The model is evaluated on the held-out 20% test set using the following metrics, all generated via scikit-learn:

Overall Accuracy — percentage of correctly classified test frames.
Per-class Precision, Recall, F1-score — from classification_report(), identifying which letters the model struggles with most.
Confusion Matrix — a full 26×26 heatmap visualised using seaborn and saved as confusion_matrix.png, revealing systematic confusions between visually similar signs (e.g., M/N, R/U, D/F).

Typical accuracy on well-collected datasets of this type ranges from 92%–98% depending on sample count and consistency. Per-class F1-scores below 0.90 indicate letters requiring additional training samples.
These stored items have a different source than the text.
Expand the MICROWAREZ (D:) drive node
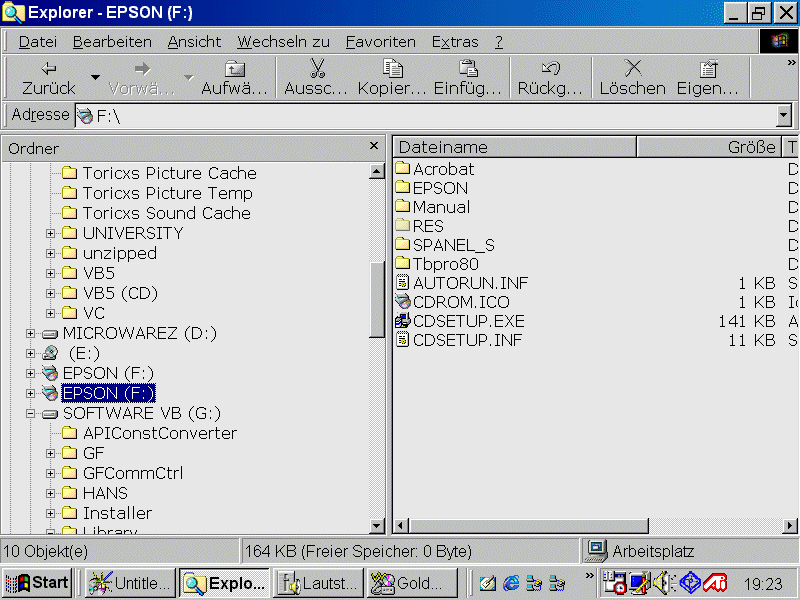This screenshot has height=600, width=800. click(x=31, y=333)
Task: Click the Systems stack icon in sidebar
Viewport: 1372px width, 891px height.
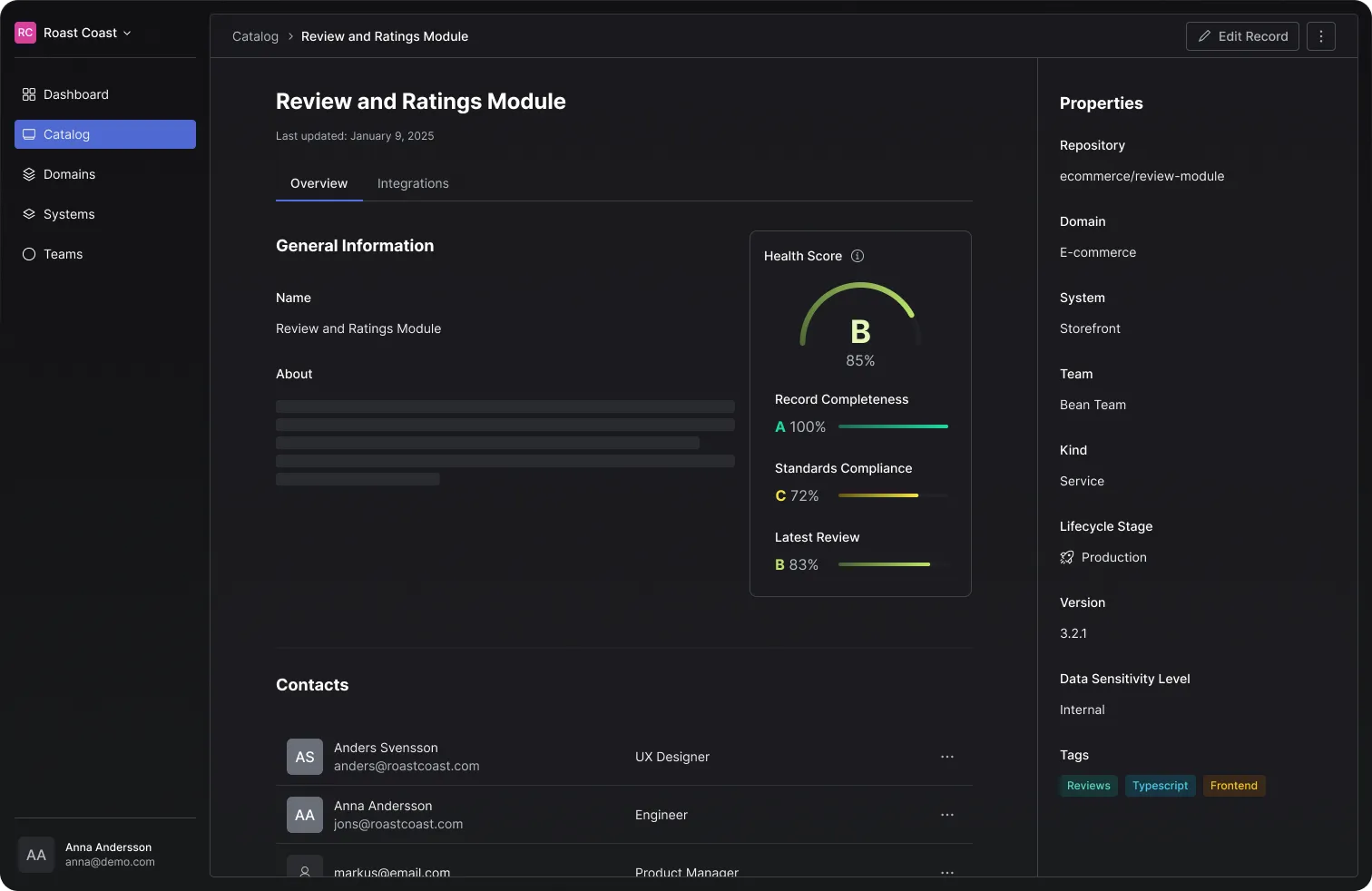Action: 29,214
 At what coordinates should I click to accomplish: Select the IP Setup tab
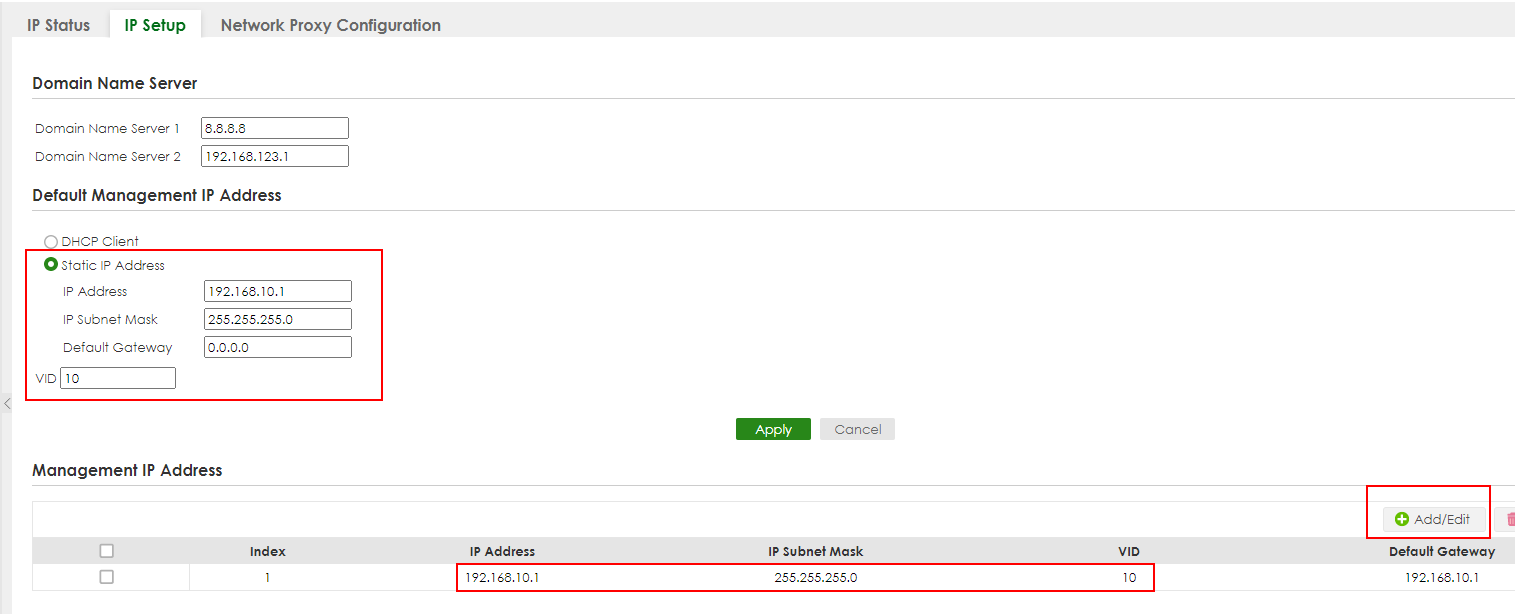click(x=155, y=25)
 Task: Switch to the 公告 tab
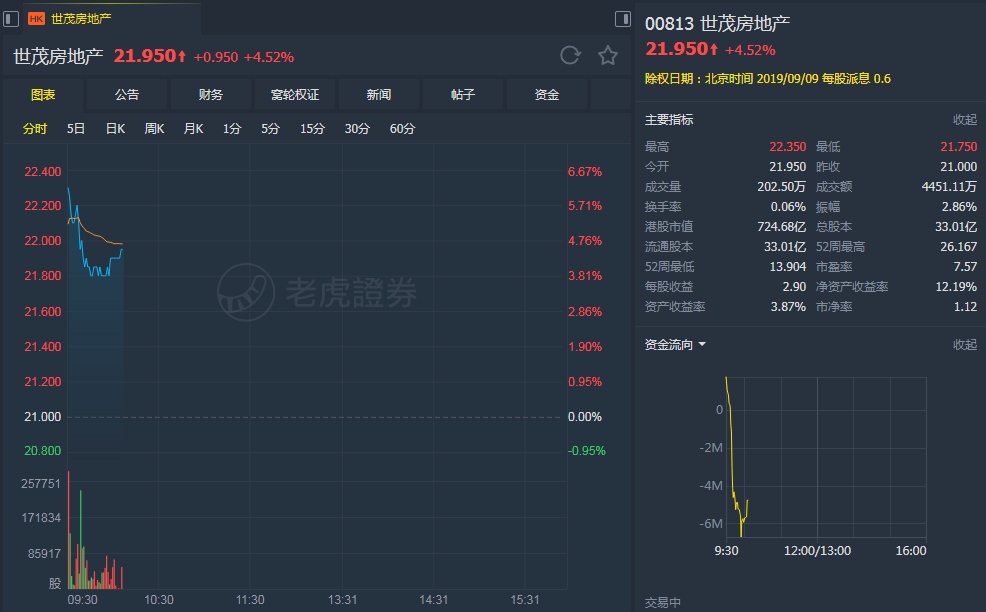127,95
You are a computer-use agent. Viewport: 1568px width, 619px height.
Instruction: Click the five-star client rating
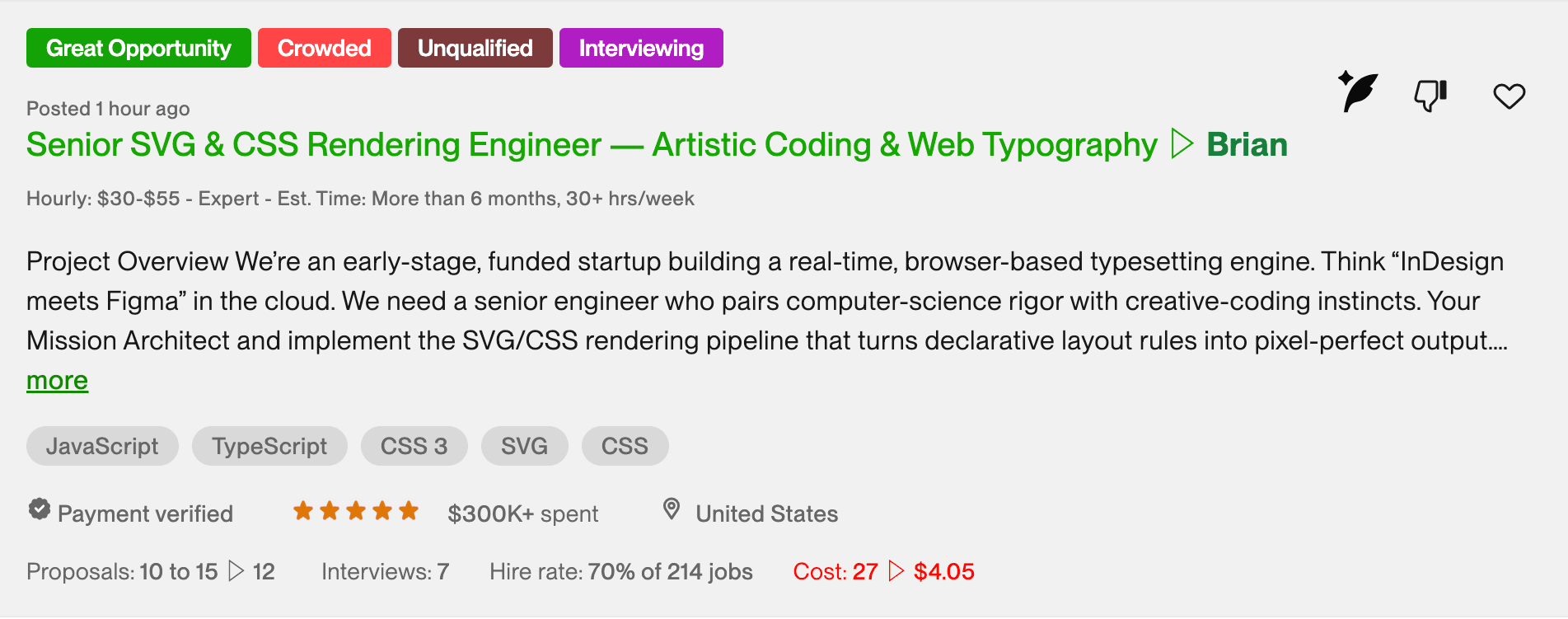(x=356, y=511)
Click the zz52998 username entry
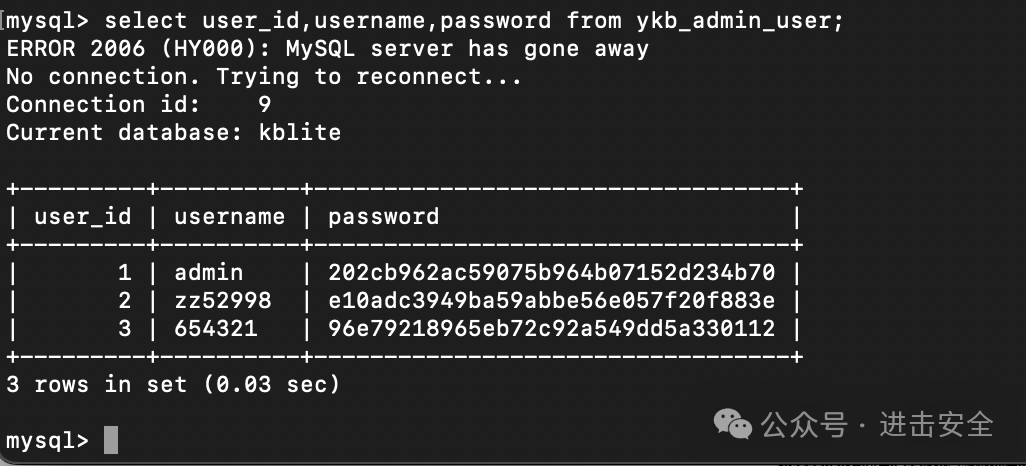Viewport: 1026px width, 466px height. pyautogui.click(x=222, y=300)
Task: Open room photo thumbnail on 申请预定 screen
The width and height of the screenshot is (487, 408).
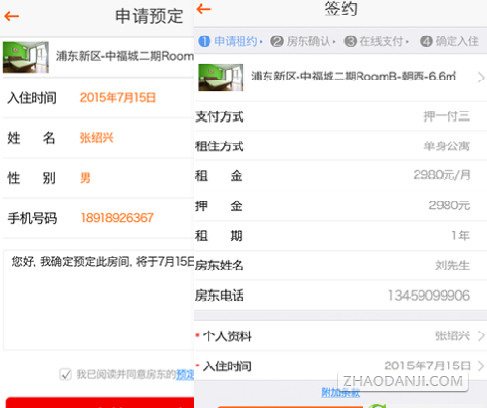Action: 26,57
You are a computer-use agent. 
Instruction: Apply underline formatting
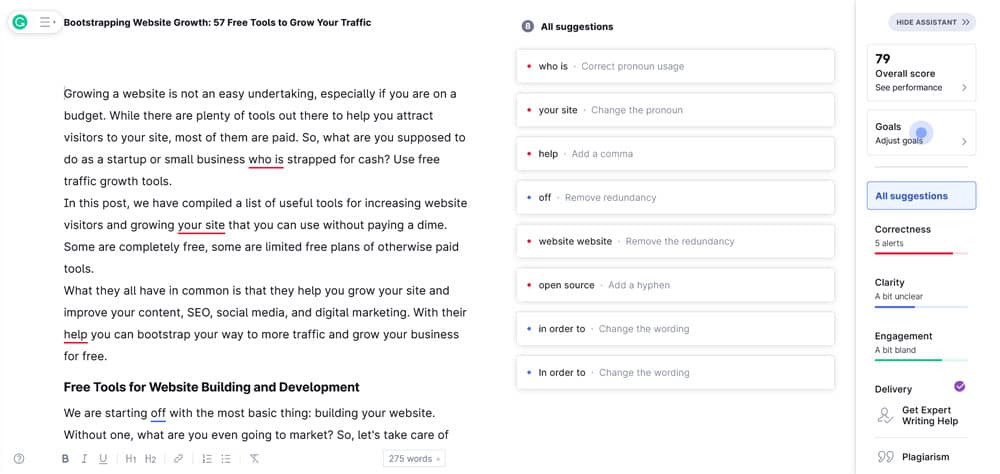pyautogui.click(x=103, y=459)
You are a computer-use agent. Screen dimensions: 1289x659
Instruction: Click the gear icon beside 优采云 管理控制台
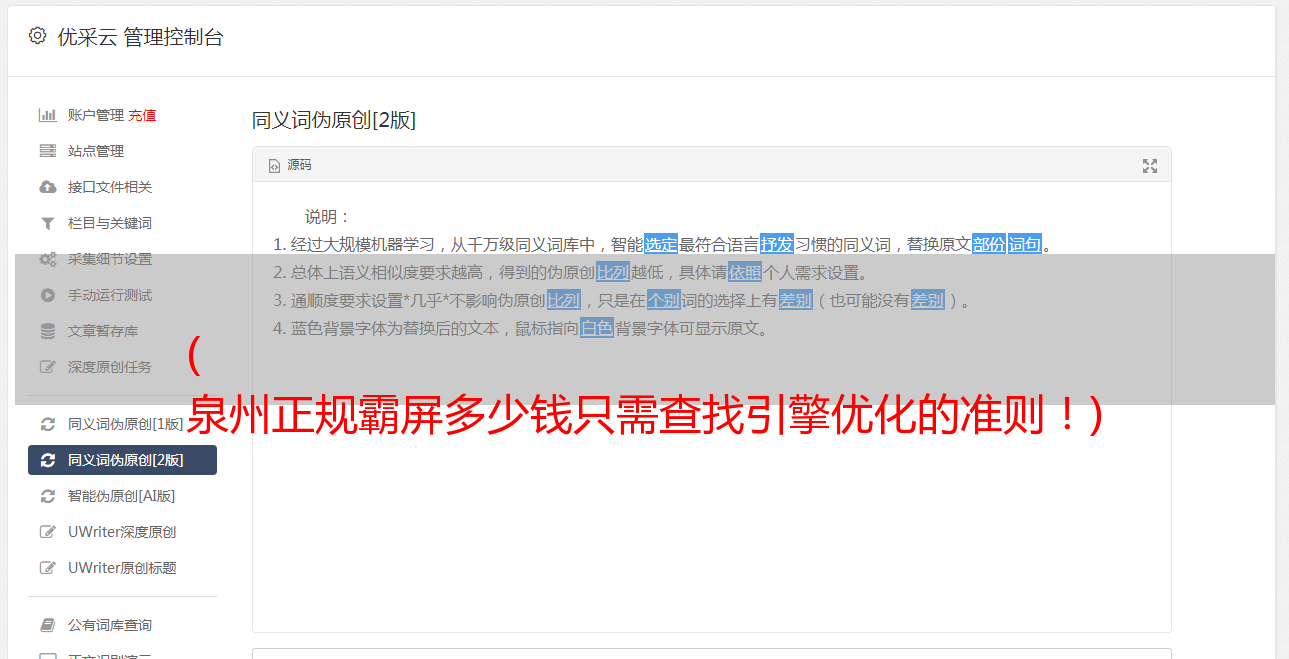click(x=37, y=36)

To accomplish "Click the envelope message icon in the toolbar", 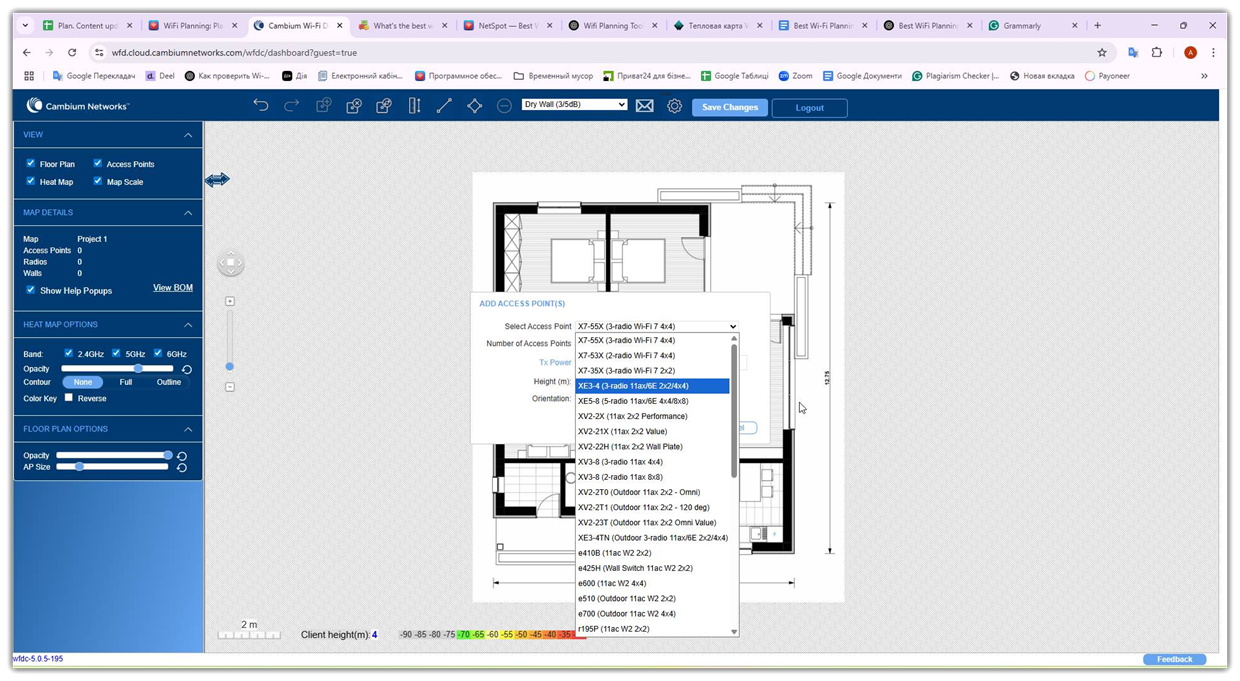I will click(x=644, y=104).
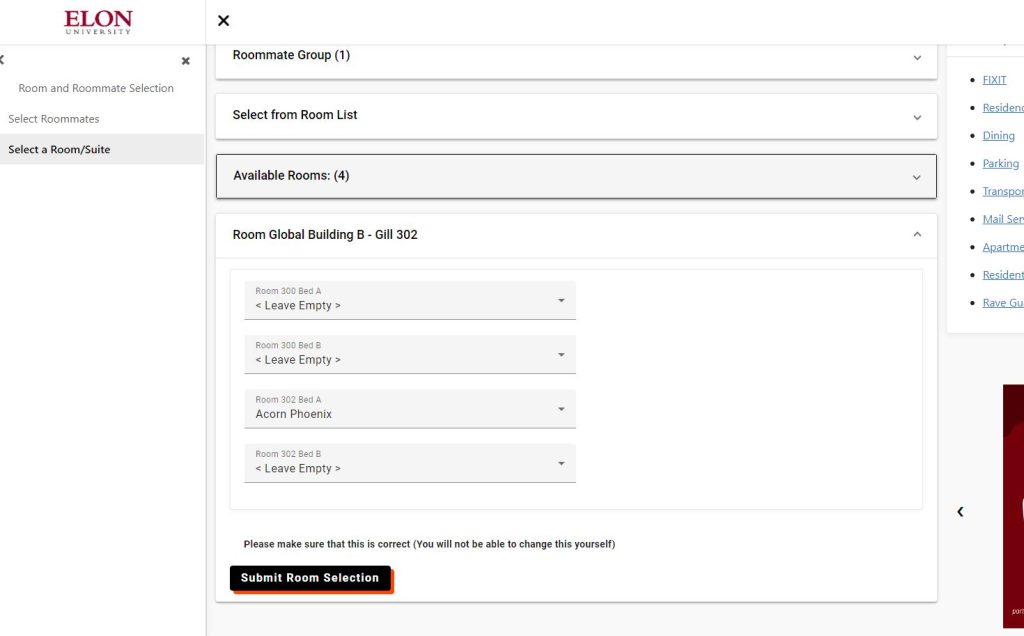Expand the Select from Room List panel
1024x636 pixels.
576,116
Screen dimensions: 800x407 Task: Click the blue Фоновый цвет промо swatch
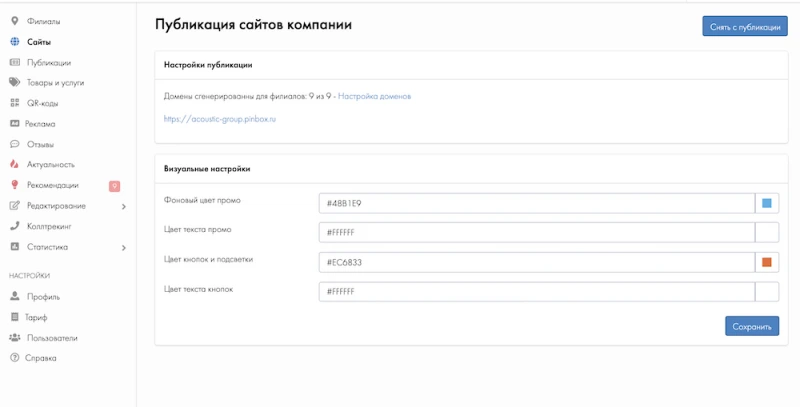pos(767,203)
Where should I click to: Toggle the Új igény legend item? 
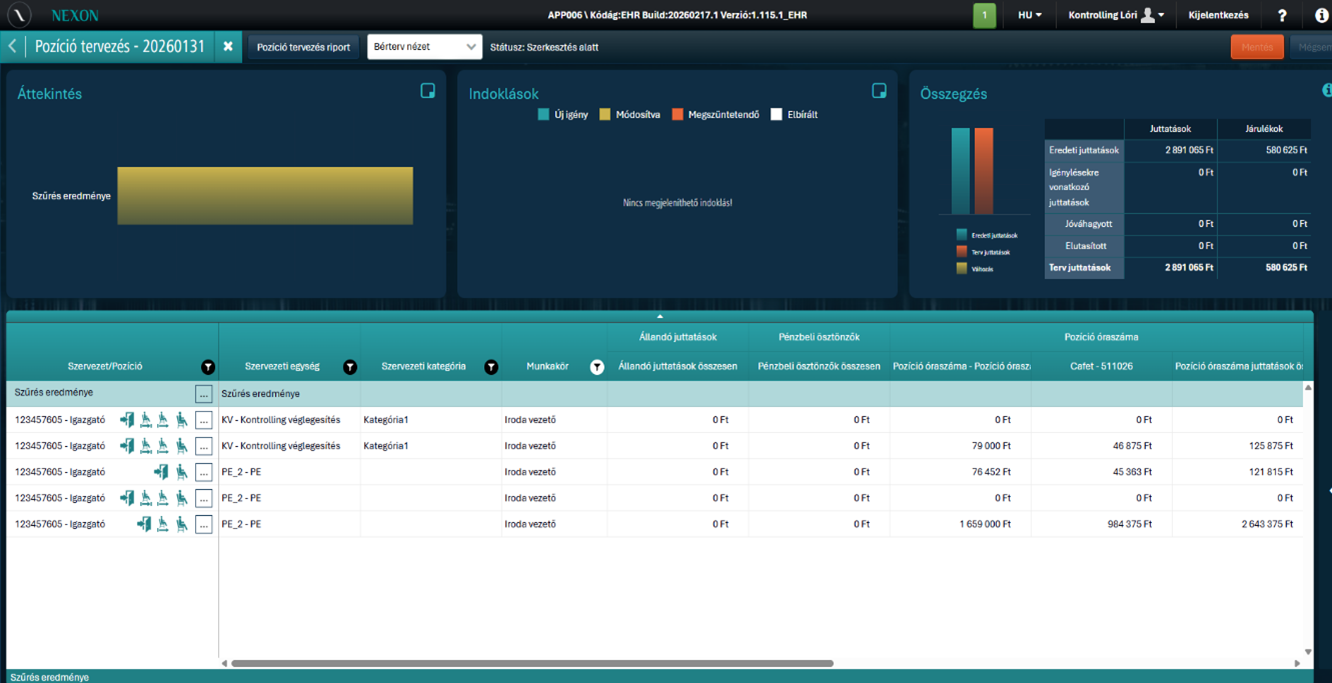point(544,115)
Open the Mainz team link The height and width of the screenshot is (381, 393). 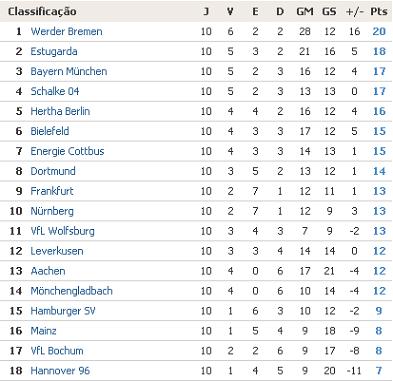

6. Model Compression & Efficiency Metrics

SignBridge intentionally avoids deep learning to eliminate the need for compression entirely. The Random Forest model is inherently compact and edge-ready without additional optimisation steps.

Techniques Applied

Efficiency Metrics

Metric	Value
Model File Size (`sign_lang_model.pkl`)	~2–5 MB (100 trees, 26 classes, 63 features)
Inference Latency (per frame, CPU)	< 2 ms (Random Forest predict_proba on a 63-dim vector)
MediaPipe Landmark Extraction	~10–20 ms per frame
End-to-End Frame Latency	~15–25 ms total (well within 30 FPS budget)
RAM Usage	< 100 MB total (model + MediaPipe)
Flash / Storage	No flash programming required — runs from filesystem

Trade-offs Observed

The Random Forest has no incremental learning capability — adding new signs requires full retraining.
Inference speed is not a bottleneck: MediaPipe landmark extraction dominates the per-frame budget, not the classifier.
The model size grows linearly with the number of trees (n_estimators); 100 trees is a practical balance between accuracy and file size for this feature space.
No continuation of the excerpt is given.